Make Up For Ever is a French cosmetics brand owned by LVMH. It was created in 1984 by make-up artist Dany Sanz.

==History==
Make Up For Ever was founded in 1984 by make-up artist Dany Sanz. It provides cosmetics to many people, including professional make-up artists. LVMH acquired the brand in 1999 to expand its make-up services and developed the services to appeal to its customer base.

In 2004, Nicolas Cordier was named CEO and formed a manager/creator team with Sanz.
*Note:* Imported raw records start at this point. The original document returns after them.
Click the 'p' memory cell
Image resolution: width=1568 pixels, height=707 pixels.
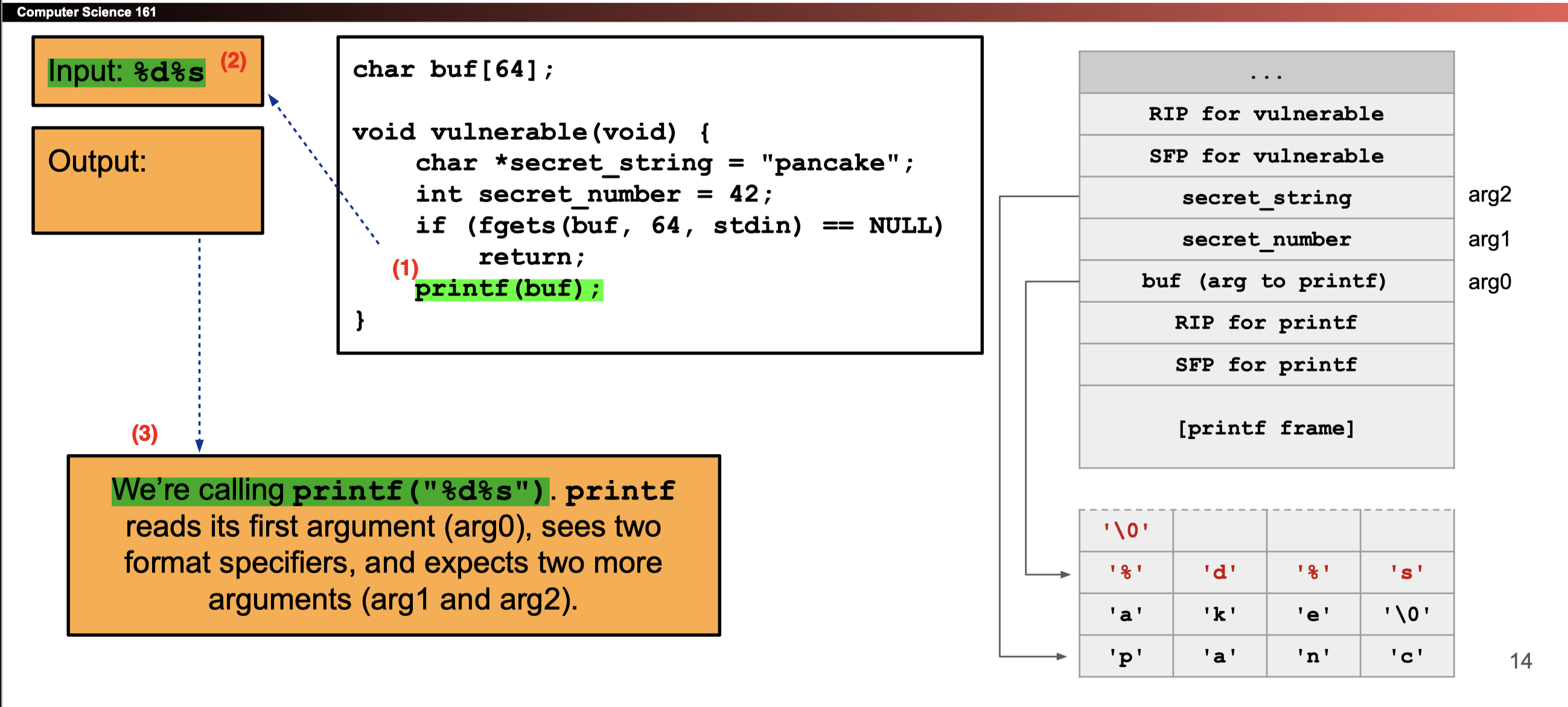1126,656
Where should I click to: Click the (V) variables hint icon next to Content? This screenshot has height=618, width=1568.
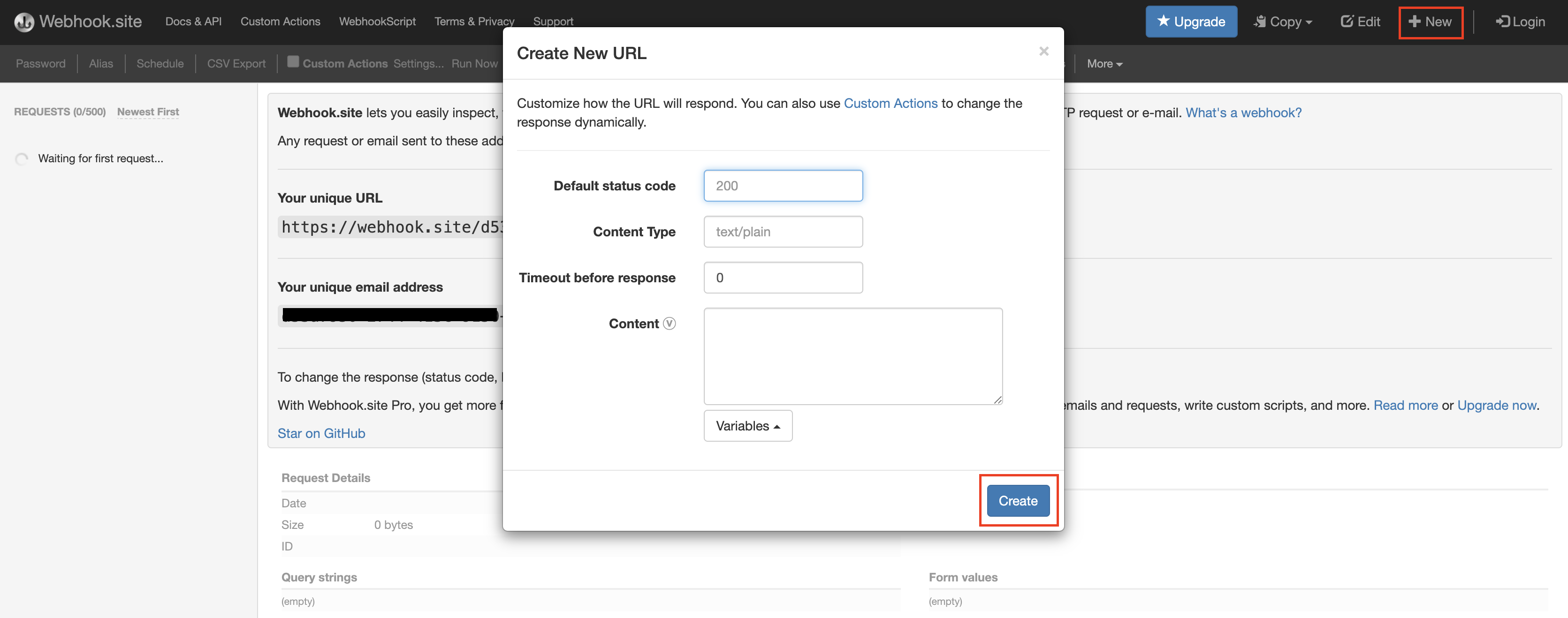coord(670,324)
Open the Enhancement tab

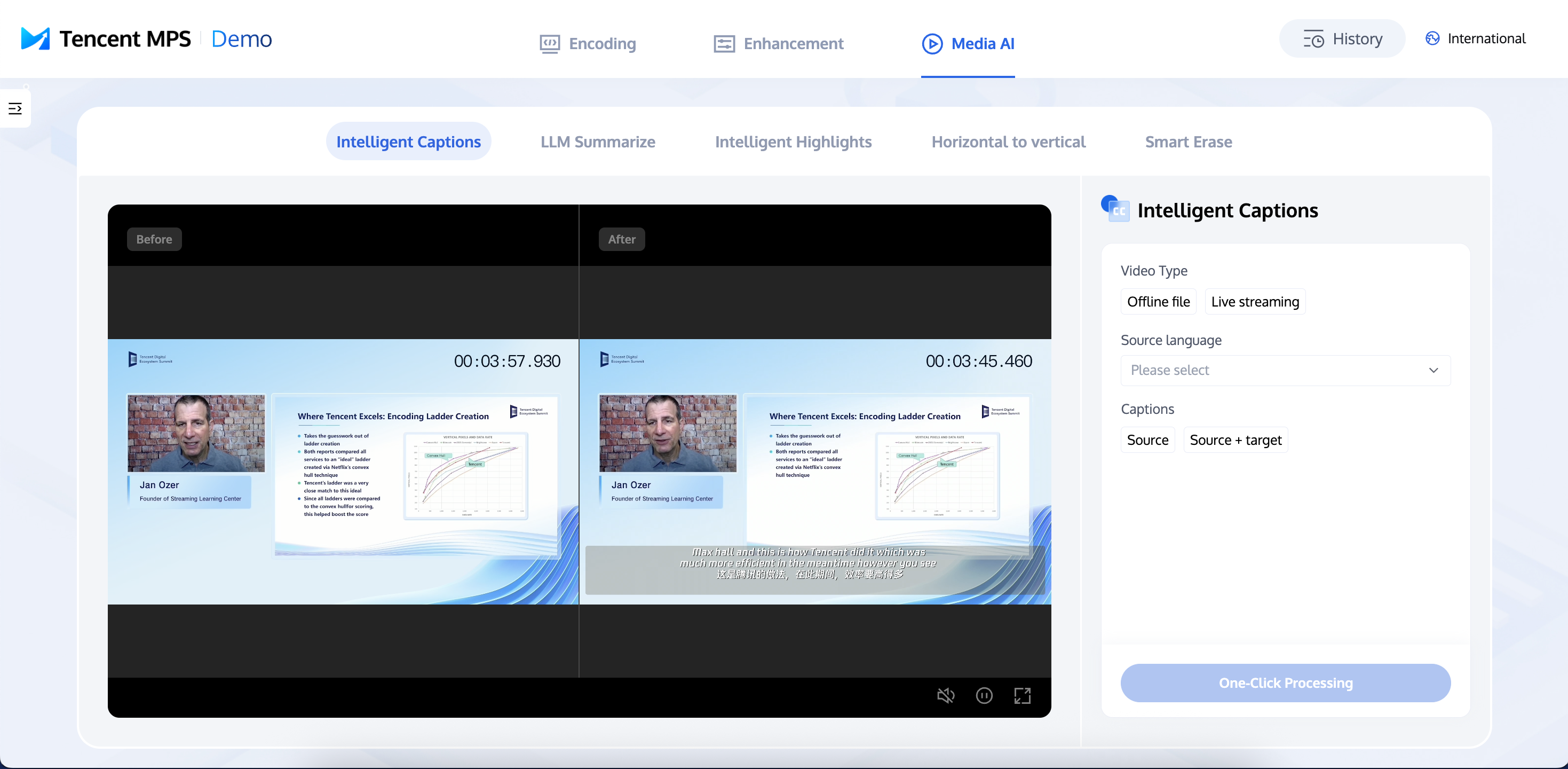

The subsequent CEOs included Rachel Marouani (2017-2020), Gabrielle Rodriguez (2020-2023), and Charles-Henri Levaillant (2023-2024). As of 2024, the current CEO is Aline Burelier.

In 2002, Make Up For Ever Academy started in Paris, and has since expanded to New York, Shanghai, Hong Kong, Seoul, Singapore, Brussels, Helsinki and Nice.

Make Up For Ever has collaborated with people including Mimi Choi.